◆ **WHAT NEEDS TO BE DONE**: From the listing below, reproduce word for word the part that opens with the line containing "Banking Information (486, 2068)" and closes with the line containing "Security Tips (274, 2105)"; reproduce nothing else.

==========

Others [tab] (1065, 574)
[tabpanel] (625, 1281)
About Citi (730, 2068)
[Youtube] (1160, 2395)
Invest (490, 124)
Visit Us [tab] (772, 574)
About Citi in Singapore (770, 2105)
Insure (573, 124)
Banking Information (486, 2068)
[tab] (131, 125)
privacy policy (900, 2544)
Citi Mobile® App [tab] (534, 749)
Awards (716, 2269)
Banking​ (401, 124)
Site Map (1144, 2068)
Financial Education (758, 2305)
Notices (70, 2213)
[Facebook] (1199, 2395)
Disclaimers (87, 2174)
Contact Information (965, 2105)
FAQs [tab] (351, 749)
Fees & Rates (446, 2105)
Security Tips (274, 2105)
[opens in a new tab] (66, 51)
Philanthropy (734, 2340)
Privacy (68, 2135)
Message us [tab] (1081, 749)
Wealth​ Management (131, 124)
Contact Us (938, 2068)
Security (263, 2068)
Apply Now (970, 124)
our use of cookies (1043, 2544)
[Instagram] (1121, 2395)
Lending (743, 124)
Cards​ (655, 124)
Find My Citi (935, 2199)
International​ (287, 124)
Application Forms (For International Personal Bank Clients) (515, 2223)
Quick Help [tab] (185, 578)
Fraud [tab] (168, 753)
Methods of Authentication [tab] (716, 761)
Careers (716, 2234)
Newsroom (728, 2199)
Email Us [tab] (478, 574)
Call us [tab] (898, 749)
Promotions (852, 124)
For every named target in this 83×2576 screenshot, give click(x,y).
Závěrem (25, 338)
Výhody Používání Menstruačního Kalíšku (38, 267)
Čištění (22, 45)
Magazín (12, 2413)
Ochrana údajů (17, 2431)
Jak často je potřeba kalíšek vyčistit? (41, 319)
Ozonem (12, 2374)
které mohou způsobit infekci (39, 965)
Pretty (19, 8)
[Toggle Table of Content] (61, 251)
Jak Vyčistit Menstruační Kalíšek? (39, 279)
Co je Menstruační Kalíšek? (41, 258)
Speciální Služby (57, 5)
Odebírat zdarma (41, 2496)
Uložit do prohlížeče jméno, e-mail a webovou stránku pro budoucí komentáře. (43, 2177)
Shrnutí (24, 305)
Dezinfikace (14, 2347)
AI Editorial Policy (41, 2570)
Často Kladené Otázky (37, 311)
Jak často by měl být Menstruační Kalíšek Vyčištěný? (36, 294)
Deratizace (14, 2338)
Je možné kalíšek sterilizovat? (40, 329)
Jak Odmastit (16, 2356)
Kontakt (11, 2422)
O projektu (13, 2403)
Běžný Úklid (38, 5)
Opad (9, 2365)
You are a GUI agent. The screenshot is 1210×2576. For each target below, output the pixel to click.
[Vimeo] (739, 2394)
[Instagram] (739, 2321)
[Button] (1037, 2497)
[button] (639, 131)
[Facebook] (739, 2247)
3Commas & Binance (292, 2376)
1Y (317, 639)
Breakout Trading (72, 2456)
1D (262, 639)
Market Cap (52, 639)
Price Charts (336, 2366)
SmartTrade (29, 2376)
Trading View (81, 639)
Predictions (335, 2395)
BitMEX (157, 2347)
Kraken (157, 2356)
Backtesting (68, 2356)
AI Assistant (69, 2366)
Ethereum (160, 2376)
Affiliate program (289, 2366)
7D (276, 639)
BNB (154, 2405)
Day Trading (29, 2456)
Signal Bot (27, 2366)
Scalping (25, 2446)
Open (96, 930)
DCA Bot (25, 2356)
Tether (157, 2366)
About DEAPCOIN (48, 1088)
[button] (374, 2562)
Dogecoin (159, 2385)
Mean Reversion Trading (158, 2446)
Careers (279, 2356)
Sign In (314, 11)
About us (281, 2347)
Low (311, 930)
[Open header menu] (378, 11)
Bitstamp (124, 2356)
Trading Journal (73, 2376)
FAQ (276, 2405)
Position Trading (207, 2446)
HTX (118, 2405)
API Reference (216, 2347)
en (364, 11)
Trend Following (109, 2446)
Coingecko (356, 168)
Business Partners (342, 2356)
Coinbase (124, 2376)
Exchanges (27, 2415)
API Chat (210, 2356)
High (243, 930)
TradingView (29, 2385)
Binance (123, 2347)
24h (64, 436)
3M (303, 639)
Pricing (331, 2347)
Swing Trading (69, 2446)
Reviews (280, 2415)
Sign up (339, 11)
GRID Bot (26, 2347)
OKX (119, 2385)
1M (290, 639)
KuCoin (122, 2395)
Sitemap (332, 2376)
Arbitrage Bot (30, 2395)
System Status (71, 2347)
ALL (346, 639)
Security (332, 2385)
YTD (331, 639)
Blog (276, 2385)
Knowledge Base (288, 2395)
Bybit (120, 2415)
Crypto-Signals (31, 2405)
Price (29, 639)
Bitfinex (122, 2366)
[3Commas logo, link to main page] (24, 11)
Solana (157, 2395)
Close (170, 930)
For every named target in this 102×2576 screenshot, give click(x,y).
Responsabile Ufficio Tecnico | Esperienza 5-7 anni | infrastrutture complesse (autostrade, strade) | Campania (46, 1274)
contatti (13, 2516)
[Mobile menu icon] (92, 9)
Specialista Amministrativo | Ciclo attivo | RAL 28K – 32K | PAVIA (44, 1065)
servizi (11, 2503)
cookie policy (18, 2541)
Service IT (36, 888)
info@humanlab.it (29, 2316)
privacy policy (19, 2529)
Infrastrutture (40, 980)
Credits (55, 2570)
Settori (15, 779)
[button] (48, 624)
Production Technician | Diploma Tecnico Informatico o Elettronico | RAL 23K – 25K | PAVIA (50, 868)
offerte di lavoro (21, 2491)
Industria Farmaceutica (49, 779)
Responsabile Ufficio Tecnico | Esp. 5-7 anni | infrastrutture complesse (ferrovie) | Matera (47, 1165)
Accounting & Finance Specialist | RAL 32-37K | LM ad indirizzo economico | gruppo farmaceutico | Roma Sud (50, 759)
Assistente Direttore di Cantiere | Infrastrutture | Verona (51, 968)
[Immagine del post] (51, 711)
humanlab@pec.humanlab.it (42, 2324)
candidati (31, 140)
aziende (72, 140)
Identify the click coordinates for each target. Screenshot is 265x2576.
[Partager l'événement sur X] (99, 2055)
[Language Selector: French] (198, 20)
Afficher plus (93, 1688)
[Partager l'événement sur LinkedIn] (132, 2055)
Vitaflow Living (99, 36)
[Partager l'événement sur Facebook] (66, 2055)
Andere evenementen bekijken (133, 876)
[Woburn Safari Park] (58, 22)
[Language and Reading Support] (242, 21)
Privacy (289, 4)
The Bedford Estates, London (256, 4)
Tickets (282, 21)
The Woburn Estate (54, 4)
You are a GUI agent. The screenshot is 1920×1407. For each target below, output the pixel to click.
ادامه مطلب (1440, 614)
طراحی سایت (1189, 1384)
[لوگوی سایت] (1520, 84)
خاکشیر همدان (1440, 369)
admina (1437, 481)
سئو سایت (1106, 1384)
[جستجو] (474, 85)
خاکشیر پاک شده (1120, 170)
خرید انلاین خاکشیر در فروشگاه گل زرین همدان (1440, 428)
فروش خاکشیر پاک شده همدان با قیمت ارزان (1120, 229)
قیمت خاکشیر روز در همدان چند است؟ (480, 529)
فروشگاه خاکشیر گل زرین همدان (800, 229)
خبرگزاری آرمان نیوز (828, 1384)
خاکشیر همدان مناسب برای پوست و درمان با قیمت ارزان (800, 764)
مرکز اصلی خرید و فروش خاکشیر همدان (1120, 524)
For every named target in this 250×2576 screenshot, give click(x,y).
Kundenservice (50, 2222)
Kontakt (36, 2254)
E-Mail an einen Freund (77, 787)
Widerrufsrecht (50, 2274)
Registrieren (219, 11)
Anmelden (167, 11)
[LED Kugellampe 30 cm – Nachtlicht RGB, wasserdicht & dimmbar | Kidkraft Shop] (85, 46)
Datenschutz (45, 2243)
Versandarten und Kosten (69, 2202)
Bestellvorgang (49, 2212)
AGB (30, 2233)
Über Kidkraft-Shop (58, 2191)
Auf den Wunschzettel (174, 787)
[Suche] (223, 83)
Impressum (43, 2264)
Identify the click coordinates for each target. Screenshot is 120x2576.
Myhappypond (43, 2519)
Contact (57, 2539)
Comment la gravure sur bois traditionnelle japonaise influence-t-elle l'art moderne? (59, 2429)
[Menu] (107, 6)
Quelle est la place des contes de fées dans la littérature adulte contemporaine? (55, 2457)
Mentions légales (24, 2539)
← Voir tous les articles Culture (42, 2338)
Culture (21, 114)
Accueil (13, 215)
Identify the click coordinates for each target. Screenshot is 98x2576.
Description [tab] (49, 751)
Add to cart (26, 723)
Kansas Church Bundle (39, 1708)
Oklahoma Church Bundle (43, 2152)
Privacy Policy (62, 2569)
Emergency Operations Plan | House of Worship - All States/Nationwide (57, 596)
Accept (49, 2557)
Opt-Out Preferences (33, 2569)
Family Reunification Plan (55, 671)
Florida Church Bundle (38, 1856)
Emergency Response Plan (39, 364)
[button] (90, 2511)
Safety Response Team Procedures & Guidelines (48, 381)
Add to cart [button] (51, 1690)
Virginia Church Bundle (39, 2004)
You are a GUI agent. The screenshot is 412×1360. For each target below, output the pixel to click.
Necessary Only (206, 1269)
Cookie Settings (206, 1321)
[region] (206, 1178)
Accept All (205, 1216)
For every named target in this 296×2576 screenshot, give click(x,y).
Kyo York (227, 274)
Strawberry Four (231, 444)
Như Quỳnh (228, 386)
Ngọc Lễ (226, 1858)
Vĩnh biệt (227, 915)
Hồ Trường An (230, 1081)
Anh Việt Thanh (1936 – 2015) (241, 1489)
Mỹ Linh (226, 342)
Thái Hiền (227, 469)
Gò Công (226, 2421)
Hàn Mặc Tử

==========

◆ **YOUR RESPONSE**:
Banking Information (486, 2068)
[tab] (131, 125)
privacy policy (900, 2544)
Citi Mobile® App [tab] (534, 749)
Awards (716, 2269)
Banking​ (401, 124)
Site Map (1144, 2068)
Financial Education (758, 2305)
Notices (70, 2213)
[Facebook] (1199, 2395)
Disclaimers (87, 2174)
Contact Information (965, 2105)
FAQs [tab] (351, 749)
Fees & Rates (446, 2105)
Security Tips (274, 2105)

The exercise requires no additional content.